Excerpted passage:
········

President, Williams Baptist University

In my previous article, I presented the idea that our mission of a biblically-grounded, Christ-centered learning experience should include a robust understanding of work; that is, a Christian worldview should give prominence to the concept and practice of work. Our God is a working God – He is constantly working to fulfill His purposes for His glory. As beings made in His image, He created us to work, and we reflect, in part, His image in us when we work in accordance with His purposes. God created us to work. The Lord Jesus redeemed us to work. As followers of Jesus Christ, our work is witness, worship and service. As such, our mission of Christian higher education must teach our students how to work as unto the Lord.

With this commitment in mind, I want to address another rationale for the transition of Williams Baptist University to a work-college model. One of the biggest challenges facing high school graduates today is the rising costs of higher education. For many of these students, the dream of a college education is cost prohibitive. Many simply are unable to afford to go to college. And for those who do manage to secure initial funding to begin their educational pursuits, they are quickly overwhelmed by the challenge of continuing to fund their education.

These financial challenges reflect a stark reality confronting our nation – the rising cost of higher education outpaces the wages of the typical American family. According to the latest studies, the national average for cost of education at public institutions for 2019-2020 hovers around $22,000 per year (average costs for students attending out-of-state institutions is $38,000). For the same academic year, the national average for private institutions exceeds $40,000. The price tag to achieve a degree in four years is well over $100,000. Some students require an additional semester or two to complete their degree, incurring even greater expense to complete their education.

The affordability of higher education creates for many the challenge of how to pay for a college degree. The typical American family is unable to outright pay for a college education. As such, many finance their college education through student loans. In 2019, student loan debt made up the greatest amount of non-housing debt in our nation, exceeding $1.5 trillion dollars. Many of the students who fund their college education through student loans graduate with significant debt, a burden they carry for years, some even decades.

········

Dataset entries:

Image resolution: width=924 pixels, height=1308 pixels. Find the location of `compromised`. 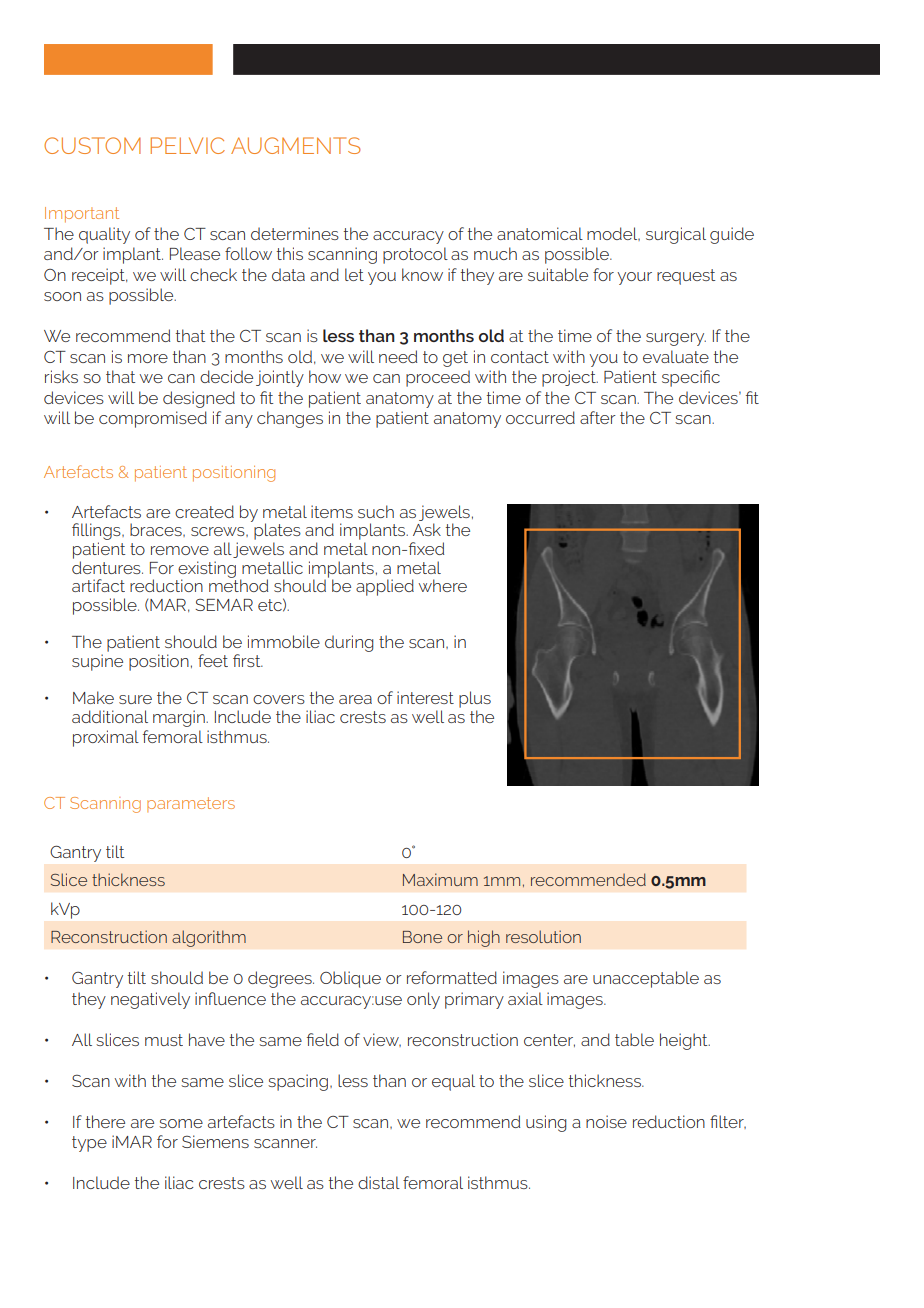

········

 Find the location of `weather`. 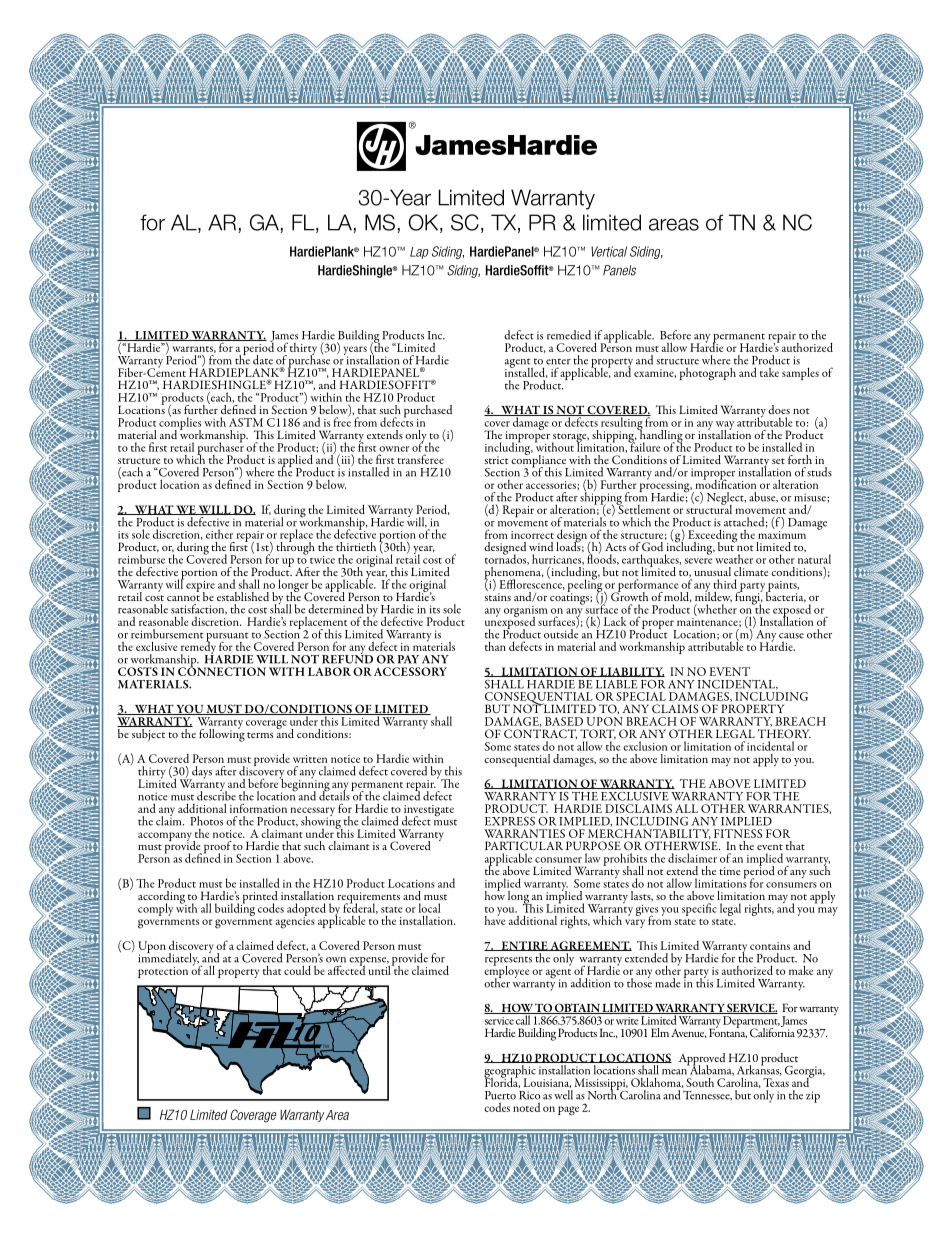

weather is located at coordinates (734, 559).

········

Required task 1:
According to the Williams Baptist passage, what amount did student loan debt in the nation exceed in 2019?
Required task 2:
Reproduce everything in the Williams Baptist passage from "These financial challenges" down to "complete their education.".

Written response 1:
More than $1.5 trillion.

Written response 2:
These financial challenges reflect a stark reality confronting our nation – the rising cost of higher education outpaces the wages of the typical American family. According to the latest studies, the national average for cost of education at public institutions for 2019-2020 hovers around $22,000 per year (average costs for students attending out-of-state institutions is $38,000). For the same academic year, the national average for private institutions exceeds $40,000. The price tag to achieve a degree in four years is well over $100,000. Some students require an additional semester or two to complete their degree, incurring even greater expense to complete their education.